• **练习说明**: 从下方正则表达式教程的最后一句之后接着写下去。

• **原文段落**:
■ ■ ■ ■ ■

正则表达式-摩杜云开发者社区

正则表达式_换行符

一.注意事项

1.关于字符集的设置

你会发现很多shell脚本里都有这么一个语句如下

LC_ALL=C
这个变量赋值的动作，是等于还原linux系统的字符集

因为我们系统本身是支持多语言的
德文
英文
中文
每一个语言都有其特有的语言，字符，计算机为了统一字符，生成了编码表

比如你平时喜欢让linux支持中文，如果你的系统编码是中文，很可能导致你的正则出错，因此要还原系统的编码
LANG='zh_CN.UTF-8'

执行一个还原本地所有编码信息的变量
LC_ALL=C

用法如下
export LC_ALL=C

作用是修改linux的字符集，通过locale命令可以查看本地字符集设置

linux通过如下变量设置程序运行的不同语言环境，如中文、英文环境

[root@localhost ~]#locale
LANG=en_US.UTF-8
LC_CTYPE="zh_CN.UTF-8"
LC_NUMERIC="zh_CN.UTF-8"
LC_TIME="zh_CN.UTF-8"
LC_COLLATE="zh_CN.UTF-8"
LC_MONETARY="zh_CN.UTF-8"
LC_MESSAGES="zh_CN.UTF-8"
LC_PAPER="zh_CN.UTF-8"
LC_NAME="zh_CN.UTF-8"
LC_ADDRESS="zh_CN.UTF-8"
LC_TELEPHONE="zh_CN.UTF-8"
LC_MEASUREMENT="zh_CN.UTF-8"
LC_IDENTIFICATION="zh_CN.UTF-8"
LC_ALL=zh_CN.UTF-8

一般我们会使用$LANG变量来设置linux的字符集，一般设置为我们所在的地区，如zh_CN.UTF-8

[root@localhost ~]# echo $LANG
en_US.UTF-8

为了让系统能正确执行shell语句（由于自定义修改的不同语言环境，对一些特殊符号的处理区别，如中文输入法，英文输入法下的标点符号等，导致shell无法执行）

我们会使用如下语句，恢复linux的所有的本地化设置，恢复系统到初始化的语言环境

export LC_ALL=C

2.两类、正则表达式符号

linux规范将正则表达式分为了两种

基本正则表达式（BRE、basic regular expression）

BRE对应元字符有 
^ $ . [ ] *

其他符号是普通字符
; \

扩展正则表达式（ERE、extended regular expression）

ERE在在BRE基础上，增加了
( ) { } ? + |  等元字符

转义符

反斜杠 \
反斜杠用于在元字符前添加，使其成为普通字符

关于单引号、双引号

没使用变量的话，请你都用单引号

二.基本正则表达式（BRE）

测试文本数据

[root@localhost ~]# cat t1.log -n
     1	Maybe I don't really want to know
     2	How your garden grows
     3	Cause I just want to fly
     4	Lately, did you ever feel the pain
     5	In the morning rain.
     6	As it soaks you to the bone?
     7	Maybe I just want to fly
     8	Want to live, I don't want to die
     9	Maybe I just want to breathe 
    10	Maybe I just don't believe 
    11	Maybe you're the same as me 
    12	We see things I'll never see
    13	You and I are gonna live forever.
    14	Maybe I will never be
    15	All the things that I want to be 
    16	Now is not the time to cry
    17	Now's the time to find out why
    18	Gonna live forever.

■ ■ ■ ■ ■

• **数据行**:
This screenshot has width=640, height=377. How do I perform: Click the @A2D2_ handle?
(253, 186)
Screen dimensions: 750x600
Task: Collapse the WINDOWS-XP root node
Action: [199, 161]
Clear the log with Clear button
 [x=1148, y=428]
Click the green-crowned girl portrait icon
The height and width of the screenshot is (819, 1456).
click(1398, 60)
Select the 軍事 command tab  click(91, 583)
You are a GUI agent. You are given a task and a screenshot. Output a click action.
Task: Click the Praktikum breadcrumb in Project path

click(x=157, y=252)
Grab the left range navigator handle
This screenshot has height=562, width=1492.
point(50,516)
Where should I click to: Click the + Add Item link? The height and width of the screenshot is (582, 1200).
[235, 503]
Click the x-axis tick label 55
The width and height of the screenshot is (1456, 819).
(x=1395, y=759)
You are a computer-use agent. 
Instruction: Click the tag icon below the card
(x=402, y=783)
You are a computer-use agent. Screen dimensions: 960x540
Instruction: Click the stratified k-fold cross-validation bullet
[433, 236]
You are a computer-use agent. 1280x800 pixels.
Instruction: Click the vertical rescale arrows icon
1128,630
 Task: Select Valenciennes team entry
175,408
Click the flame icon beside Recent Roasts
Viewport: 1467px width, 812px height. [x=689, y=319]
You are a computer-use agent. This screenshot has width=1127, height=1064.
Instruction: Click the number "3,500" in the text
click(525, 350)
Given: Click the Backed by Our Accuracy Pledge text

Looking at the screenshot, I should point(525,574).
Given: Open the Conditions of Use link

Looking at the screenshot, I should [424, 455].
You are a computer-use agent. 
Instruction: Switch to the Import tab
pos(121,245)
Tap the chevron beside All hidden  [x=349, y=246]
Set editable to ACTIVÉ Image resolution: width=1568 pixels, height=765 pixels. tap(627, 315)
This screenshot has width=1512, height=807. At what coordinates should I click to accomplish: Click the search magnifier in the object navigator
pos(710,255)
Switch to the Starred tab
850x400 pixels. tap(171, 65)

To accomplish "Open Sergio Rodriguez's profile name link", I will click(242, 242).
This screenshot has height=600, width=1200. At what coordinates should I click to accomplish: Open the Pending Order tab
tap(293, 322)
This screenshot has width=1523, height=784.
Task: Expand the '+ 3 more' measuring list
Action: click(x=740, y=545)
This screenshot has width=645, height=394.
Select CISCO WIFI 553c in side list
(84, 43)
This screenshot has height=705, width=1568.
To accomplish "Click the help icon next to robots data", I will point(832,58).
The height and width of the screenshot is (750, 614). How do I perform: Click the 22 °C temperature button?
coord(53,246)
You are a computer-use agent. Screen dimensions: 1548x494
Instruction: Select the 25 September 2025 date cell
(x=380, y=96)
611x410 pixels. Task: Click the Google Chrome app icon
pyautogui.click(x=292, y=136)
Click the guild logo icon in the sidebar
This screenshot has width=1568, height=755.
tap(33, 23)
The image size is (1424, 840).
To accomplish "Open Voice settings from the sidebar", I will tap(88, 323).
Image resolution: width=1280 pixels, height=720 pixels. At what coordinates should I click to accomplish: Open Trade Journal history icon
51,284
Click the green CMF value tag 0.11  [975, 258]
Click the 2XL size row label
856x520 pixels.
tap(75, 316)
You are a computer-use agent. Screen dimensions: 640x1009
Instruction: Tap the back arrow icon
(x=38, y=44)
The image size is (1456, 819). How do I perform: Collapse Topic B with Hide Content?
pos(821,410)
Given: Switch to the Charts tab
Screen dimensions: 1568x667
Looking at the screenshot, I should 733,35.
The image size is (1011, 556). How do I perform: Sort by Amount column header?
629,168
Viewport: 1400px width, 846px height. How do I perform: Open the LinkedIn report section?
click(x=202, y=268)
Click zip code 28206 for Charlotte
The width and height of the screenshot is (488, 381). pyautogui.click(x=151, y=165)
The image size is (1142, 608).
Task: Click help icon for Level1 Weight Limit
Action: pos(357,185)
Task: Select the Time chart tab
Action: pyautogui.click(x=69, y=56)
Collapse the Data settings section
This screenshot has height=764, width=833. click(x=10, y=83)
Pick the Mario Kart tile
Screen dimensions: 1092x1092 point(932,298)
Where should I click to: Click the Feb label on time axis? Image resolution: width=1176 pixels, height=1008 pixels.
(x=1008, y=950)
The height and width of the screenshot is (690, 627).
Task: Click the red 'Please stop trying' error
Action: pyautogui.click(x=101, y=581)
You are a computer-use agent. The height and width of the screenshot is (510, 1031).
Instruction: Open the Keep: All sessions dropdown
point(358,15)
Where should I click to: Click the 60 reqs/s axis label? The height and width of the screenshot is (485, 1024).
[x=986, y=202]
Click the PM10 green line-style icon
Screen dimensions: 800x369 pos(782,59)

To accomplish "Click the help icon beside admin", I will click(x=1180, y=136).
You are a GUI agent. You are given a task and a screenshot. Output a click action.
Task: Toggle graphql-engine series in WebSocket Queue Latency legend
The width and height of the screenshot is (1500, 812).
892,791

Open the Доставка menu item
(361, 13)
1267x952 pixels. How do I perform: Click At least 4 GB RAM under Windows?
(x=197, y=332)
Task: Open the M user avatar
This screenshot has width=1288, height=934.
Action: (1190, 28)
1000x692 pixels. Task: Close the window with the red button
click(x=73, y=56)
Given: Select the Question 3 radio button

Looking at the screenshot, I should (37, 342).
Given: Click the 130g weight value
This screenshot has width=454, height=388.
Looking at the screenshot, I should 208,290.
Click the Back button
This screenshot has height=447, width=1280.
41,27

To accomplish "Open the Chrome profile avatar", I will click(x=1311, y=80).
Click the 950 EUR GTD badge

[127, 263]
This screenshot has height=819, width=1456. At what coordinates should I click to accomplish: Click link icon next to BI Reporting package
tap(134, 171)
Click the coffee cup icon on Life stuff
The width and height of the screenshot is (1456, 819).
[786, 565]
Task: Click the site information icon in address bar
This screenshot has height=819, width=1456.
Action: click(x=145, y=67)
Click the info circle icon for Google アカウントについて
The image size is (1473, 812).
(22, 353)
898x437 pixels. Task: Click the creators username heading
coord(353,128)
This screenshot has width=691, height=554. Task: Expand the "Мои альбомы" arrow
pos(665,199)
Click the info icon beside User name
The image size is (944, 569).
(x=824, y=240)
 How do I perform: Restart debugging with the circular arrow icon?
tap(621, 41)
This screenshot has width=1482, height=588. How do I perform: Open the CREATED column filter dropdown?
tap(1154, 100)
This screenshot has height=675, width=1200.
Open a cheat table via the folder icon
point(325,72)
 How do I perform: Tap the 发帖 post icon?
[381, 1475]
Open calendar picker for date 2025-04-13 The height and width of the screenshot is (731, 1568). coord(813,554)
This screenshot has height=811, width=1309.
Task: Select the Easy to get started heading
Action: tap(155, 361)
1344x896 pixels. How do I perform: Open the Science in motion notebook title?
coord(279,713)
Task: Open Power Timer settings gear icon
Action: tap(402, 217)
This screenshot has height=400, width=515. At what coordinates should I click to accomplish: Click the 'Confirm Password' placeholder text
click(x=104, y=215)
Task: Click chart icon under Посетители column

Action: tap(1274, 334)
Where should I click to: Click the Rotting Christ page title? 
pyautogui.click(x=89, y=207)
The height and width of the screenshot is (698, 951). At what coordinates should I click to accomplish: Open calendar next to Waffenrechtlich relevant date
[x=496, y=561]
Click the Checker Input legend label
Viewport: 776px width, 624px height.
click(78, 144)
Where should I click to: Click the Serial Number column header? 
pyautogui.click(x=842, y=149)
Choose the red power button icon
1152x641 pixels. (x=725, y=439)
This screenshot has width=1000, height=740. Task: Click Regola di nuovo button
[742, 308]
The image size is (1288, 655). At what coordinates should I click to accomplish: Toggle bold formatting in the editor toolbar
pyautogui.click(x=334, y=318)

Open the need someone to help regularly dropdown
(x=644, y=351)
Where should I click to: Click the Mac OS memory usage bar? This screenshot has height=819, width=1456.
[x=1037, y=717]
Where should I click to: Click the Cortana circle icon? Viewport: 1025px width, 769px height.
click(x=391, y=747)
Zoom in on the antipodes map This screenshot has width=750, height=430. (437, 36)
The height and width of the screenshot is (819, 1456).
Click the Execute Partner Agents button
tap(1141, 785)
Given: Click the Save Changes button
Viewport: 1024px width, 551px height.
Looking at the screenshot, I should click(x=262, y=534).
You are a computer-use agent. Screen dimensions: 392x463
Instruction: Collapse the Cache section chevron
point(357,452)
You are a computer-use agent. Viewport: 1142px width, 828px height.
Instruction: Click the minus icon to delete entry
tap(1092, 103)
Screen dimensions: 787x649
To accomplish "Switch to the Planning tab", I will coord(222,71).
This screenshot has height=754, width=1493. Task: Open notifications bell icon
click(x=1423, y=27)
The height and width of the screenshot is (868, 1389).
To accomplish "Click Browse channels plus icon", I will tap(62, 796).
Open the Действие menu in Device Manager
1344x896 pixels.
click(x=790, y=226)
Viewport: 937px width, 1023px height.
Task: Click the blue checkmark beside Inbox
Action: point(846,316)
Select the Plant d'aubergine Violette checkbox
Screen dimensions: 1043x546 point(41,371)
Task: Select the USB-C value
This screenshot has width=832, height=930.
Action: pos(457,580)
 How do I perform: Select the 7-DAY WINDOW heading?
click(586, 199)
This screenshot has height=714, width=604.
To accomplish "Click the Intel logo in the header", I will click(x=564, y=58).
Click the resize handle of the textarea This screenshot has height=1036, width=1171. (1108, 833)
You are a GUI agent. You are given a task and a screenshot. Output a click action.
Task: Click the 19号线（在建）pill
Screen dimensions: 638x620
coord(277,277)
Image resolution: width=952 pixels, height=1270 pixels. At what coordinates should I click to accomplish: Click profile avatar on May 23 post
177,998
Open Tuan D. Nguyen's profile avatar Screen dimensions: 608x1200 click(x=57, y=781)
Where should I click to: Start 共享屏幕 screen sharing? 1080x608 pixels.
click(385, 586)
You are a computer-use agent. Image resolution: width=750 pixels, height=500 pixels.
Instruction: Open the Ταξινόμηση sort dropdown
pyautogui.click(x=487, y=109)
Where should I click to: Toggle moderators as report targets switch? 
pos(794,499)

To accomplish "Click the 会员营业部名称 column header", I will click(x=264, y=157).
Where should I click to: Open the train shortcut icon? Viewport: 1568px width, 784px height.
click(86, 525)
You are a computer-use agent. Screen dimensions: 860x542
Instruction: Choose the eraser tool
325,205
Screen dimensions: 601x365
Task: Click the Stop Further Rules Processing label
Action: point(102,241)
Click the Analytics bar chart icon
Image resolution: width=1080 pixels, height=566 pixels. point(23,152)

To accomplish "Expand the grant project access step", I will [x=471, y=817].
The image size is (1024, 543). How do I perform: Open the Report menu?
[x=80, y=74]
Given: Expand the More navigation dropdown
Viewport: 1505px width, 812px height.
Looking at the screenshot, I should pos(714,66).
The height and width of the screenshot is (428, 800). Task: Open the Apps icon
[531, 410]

■ ■ ■ ■ ■

• **最终结果**:
    19	
    20

1.grep与正则

NAME
       grep, egrep, fgrep - print lines matching a pattern

SYNOPSIS
       grep [OPTIONS] PATTERN [FILE...]
       grep [OPTIONS] [-e PATTERN | -f FILE] [FILE...]

例如传入的pattern（模式是），我们可以统称你写的正则是模式

grep '关键字,模式,正则表达式'   数据流

2.^ 尖角符

语法
写于最左侧，如
^ma 逐行匹配，找到以ma开头的内容

结合grep用法，-i 忽略大小写，可以找到更多的数据匹配

za找出以m开头的行
[root@localhost ~]# grep '^m' t1.log -i
Maybe I don't really want to know
Maybe I just want to fly
Maybe I just want to breathe 
Maybe I just don't believe 
Maybe you're the same as me 
Maybe I will never be

-n 显示行号
[root@localhost ~]# grep '^m' t1.log -i -n
1:Maybe I don't really want to know
7:Maybe I just want to fly
9:Maybe I just want to breathe 
10:Maybe I just don't believe 
11:Maybe you're the same as me 
14:Maybe I will never be

-o 只显示grep找出来的结果，而不是那一行所有的信息
[root@localhost ~]# grep '^m' t1.log -i -n -o
1:M
7:M
9:M
10:M
11:M
14:M

匹配出live那一行
[root@localhost ~]# grep 'live' t1.log
Want to live, I don't want to die
You and I are gonna live forever
Gonna live forever.

3.$ 美元符

语法
word$ 匹配以word结尾的行

匹配所有以字符n结尾的行
[root@localhost ~]# grep 'n$' t1.log
Lately, did you ever feel the pain
In the morning rain

匹配所有以.结尾的行
[root@localhost ~]# grep "\.$" t1.log 
In the morning rain.
You and I are gonna live forever.

4.单、双引号区别

单引号、所见即所得，可以用于匹配如标点符号，还原其本义。
双引号、能够识别linux的特殊符号、或变量，需要借助转义符还原字符本义。
当需要引号嵌套时，一般做法是，双引号，嵌套单引号。

5.^$ 匹配空行

^字符
匹配以这个字符开头的行

字符$
匹配以这个字符结尾的行

^$
以空开头，空结尾===空行

找出文件的空行

[root@localhost ~]# grep '^$' t1.log -n
19:
20:

6. 点符

. 匹配除了换行符以外所有的内容、字符+空格，除了换行符。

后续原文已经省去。